# Power monitor



## eusty (Dec 6, 2016)

New week I shall hopefully order a Gene roaster and the general consensus is to mod it, that's not an issue as I'm a automation/control engineer by trade.

But looking at the power monitor it seems that no-one sells them any more.....any alternatives?

Also I read that the temperature isn't really too important, I guess why that's why you roast by power as it's the amount of heat being put into the system.

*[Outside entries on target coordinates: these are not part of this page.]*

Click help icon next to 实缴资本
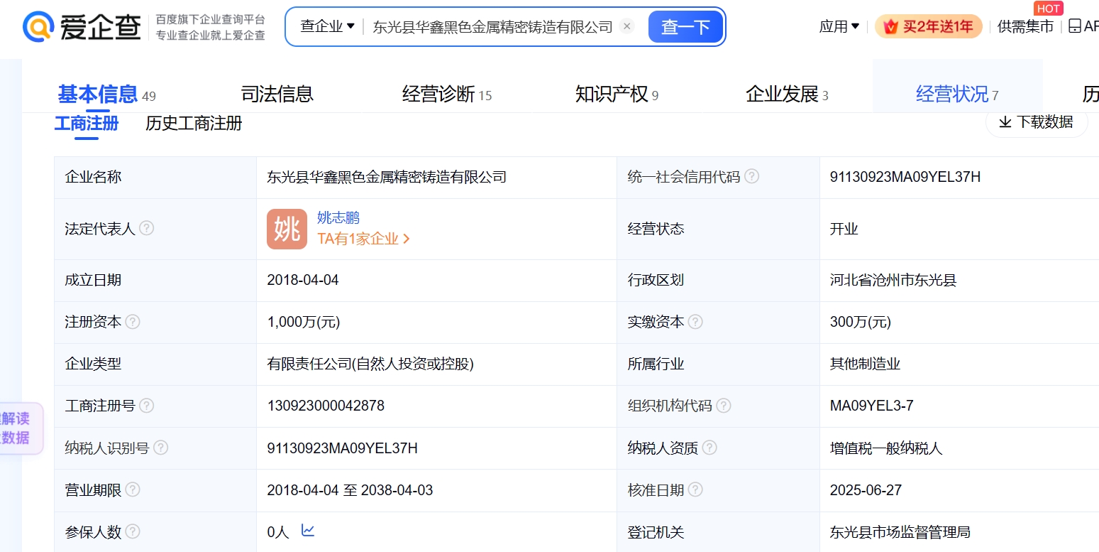 click(x=695, y=322)
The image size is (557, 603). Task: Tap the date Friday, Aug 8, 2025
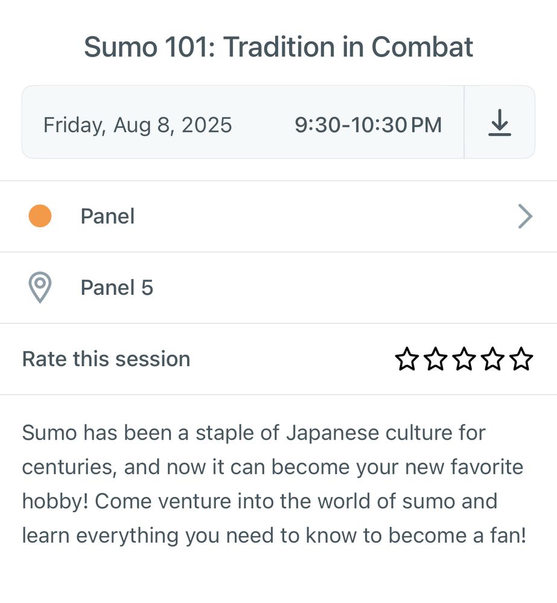138,125

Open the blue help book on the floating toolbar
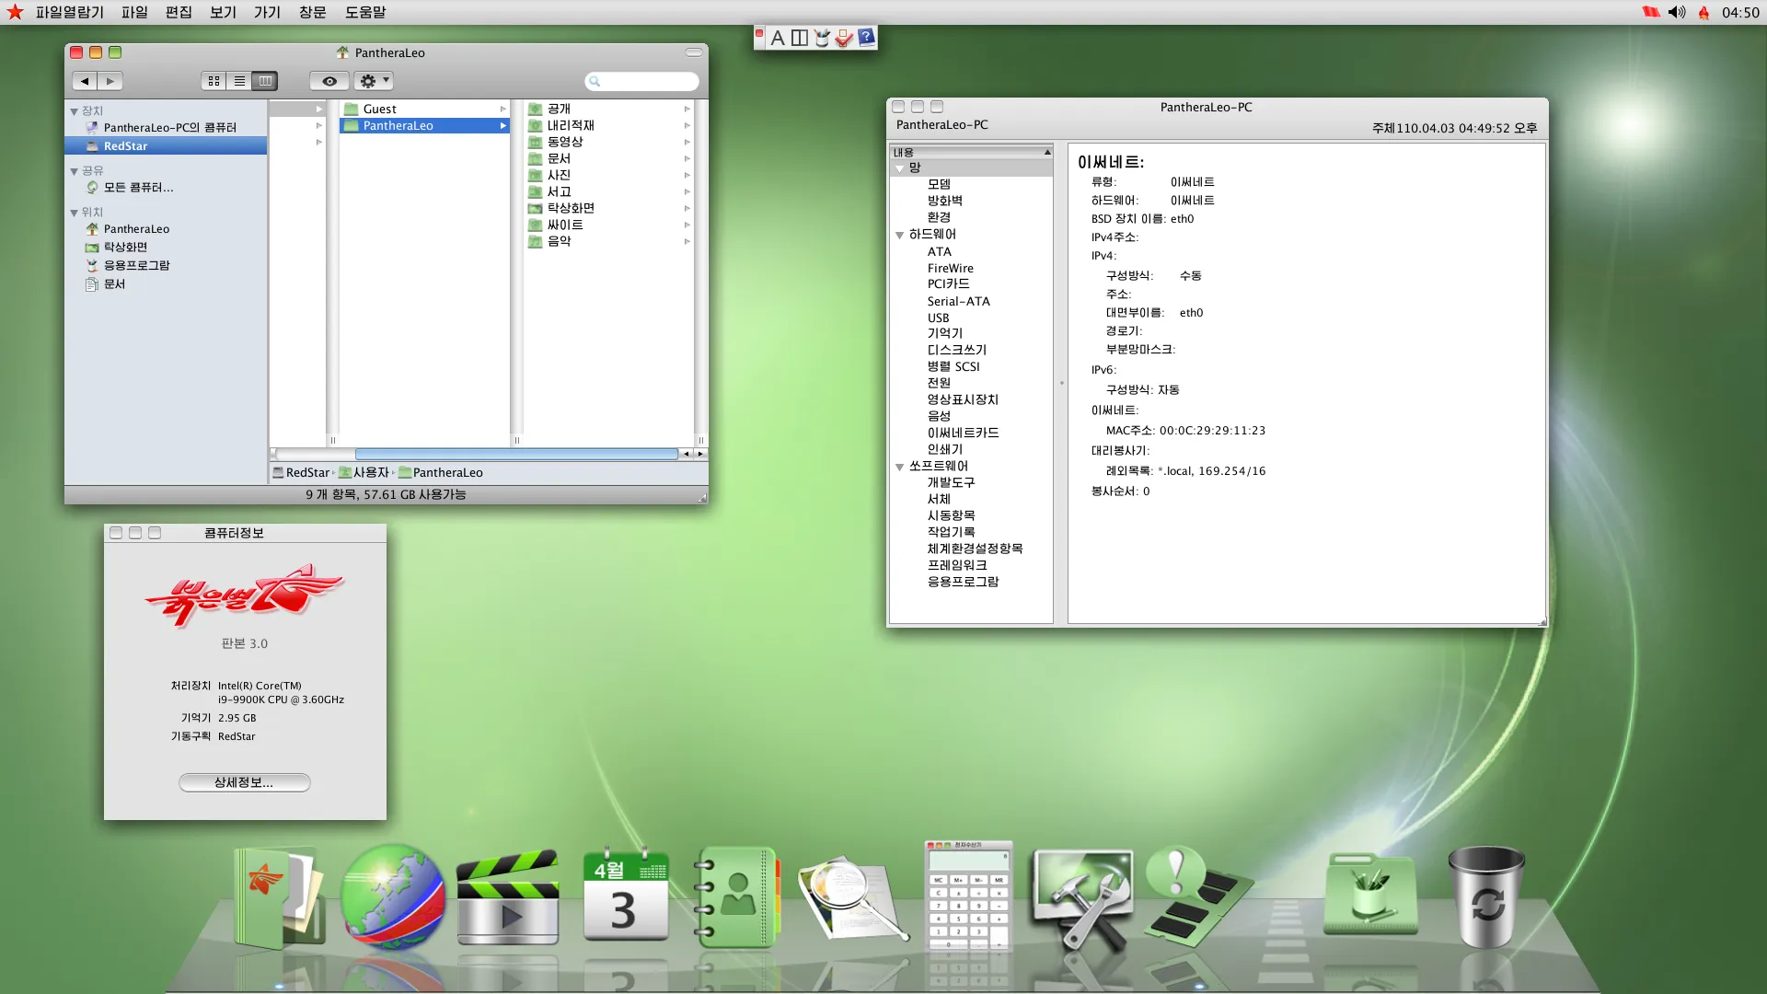(x=866, y=38)
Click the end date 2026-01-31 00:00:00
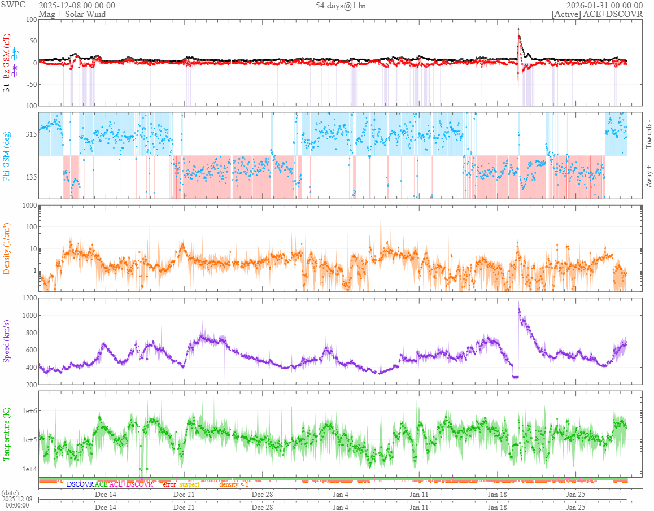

So the second question is if it's worth controlling the temperature accurately by using an SSR and a PID controller rather than the mod?


----------



## DavecUK (Aug 6, 2013)

eusty said:


> New week I shall hopefully order a Gene roaster and the general consensus is to mod it, that's not an issue as I'm a automation/control engineer by trade.
> 
> But looking at the power monitor it seems that no-one sells them any more.....any alternatives?
> 
> ...


1. Power monitor: The main issue here was to compare like with like, so my 950W was the same as someone else. If your not going to compare any power monitor will do, as long as you are aware that when looking at roasting logs, your 950W may be more or less than another persons. Of course you could plug a power monitor in to a known load measure the voltage with a multimeter and find out how accurate it is.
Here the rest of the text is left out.